第176話 ラビリンス 中編



「クケケケッ!」


「なんだコイツは? ゴブリンに似ているが……」



 フォルカー達が最初に遭遇エンカウントした敵は一見するとゴブリンに似ていた。

 だが、ゴブリンよりも小柄で長い耳を持っており、両腕が身体と比べると長めであるなどの差異がある。

 更に身体の皮膚の色が緑色ではなく黒色ともなれば、目の前の人型魔物がゴブリンではないことは明らかだった。

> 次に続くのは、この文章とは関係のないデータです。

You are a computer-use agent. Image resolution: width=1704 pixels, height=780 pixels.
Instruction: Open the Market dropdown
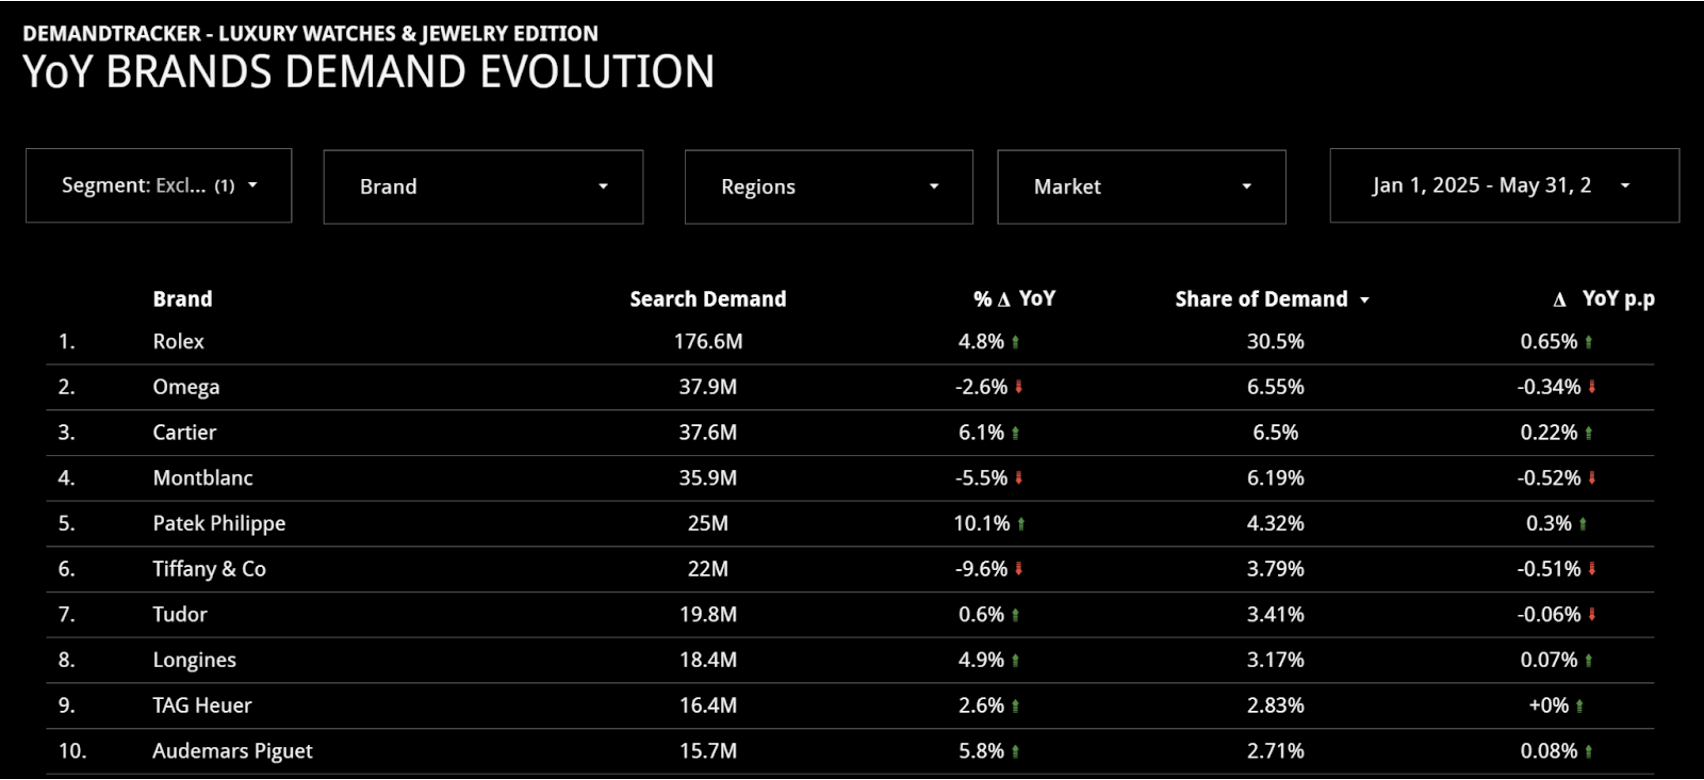click(1142, 187)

「【鑑定】スキルによれば〈強欲なる小悪魔グリード・グレムリン〉という名前らしいわ。聞いたことある人はいる?」



 紫ローブ姿の女性魔法使いが、自らのスキルで判明した目の前の魔物の名前を告げる。

 しかし、目の前の魔物について知っている者はいなかった。



「何処かのダンジョンに〈グレムリン〉っていう名の悪魔系魔物がいると聞いたことがあるが、その亜種ってところか?」


「おそらくね。どんな能力があるかは分からないから気をつけましょう」



 フォルカーと女性魔法使いの言葉に一行は警戒を強める。

 悪魔系魔物は全体的に総合能力ステータスが高い傾向にある上に、その姿形と有する能力も種族によって様々だ。

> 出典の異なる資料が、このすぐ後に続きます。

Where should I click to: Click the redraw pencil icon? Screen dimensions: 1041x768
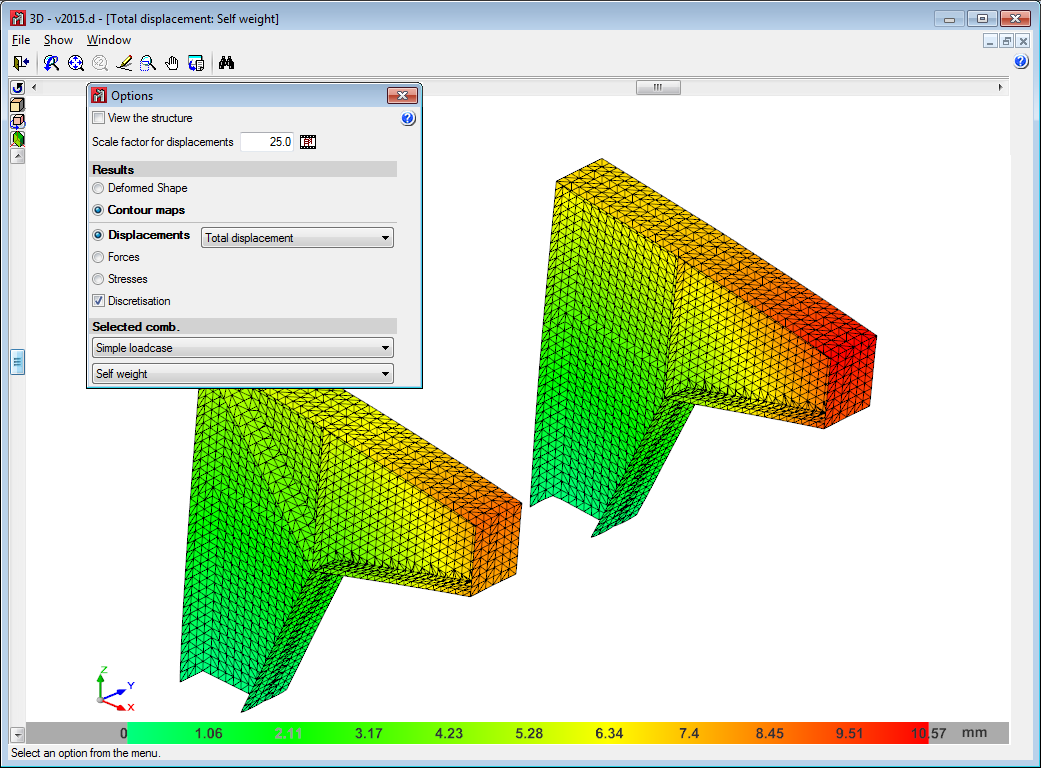tap(124, 63)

 身体能力が高くない種族もいるが、そういったタイプの悪魔は特殊な能力が使える場合がある。

 そして、この世界では新種にあたるグリード・グレムリンもそのパターンに含まれる悪魔だった。



「遠距離で数を減らせ! 近づけさせるな!」


「「「クケケケッ!!」」」



 接敵したグリード・グレムリンは軽く百を超えるほどの数の大群だ。

 その集団が床や壁と場所を選ばずに駆け出し、濁流の如き勢いで迫ってくる。

 ゴブリンよりも矮躯な身体から、身体能力は低いと安易に決めつけていたフォルカー達は、その勢いに一瞬気圧されたものの、すぐさま迎撃を開始した。

 リーダーであるフォルカーの指揮を受けて、攻撃魔法や弓矢などの遠距離攻撃手段を持つ者達が一斉に攻撃を放つ。

 放たれた全ての攻撃が、グリード・グレムリン達の命を容易く奪っていく。

 だが、鎧袖一触の強さを発揮してはいるものの、カルマダの面々からすれば多勢に無勢の状況であることには変わりなく、やがて迎撃の弾幕を潜り抜けてきたグリード・グレムリンが前衛陣へと襲い掛かってきた。



「クケケケッ!」


「遅えぞ!」


「グゲッ!?」



 初心者ならば慌てる状況だろうが、彼らは悪人とはいえ戦闘のプロであることには変わりはない。

 迎撃により発生した炎の壁の向こう側から飛び出してきたグリード・グレムリンを、Bランクの剣士が頭頂部から股下にかけて、愛剣たる魔剣によって一刀両断とばかりに斬り捨てる。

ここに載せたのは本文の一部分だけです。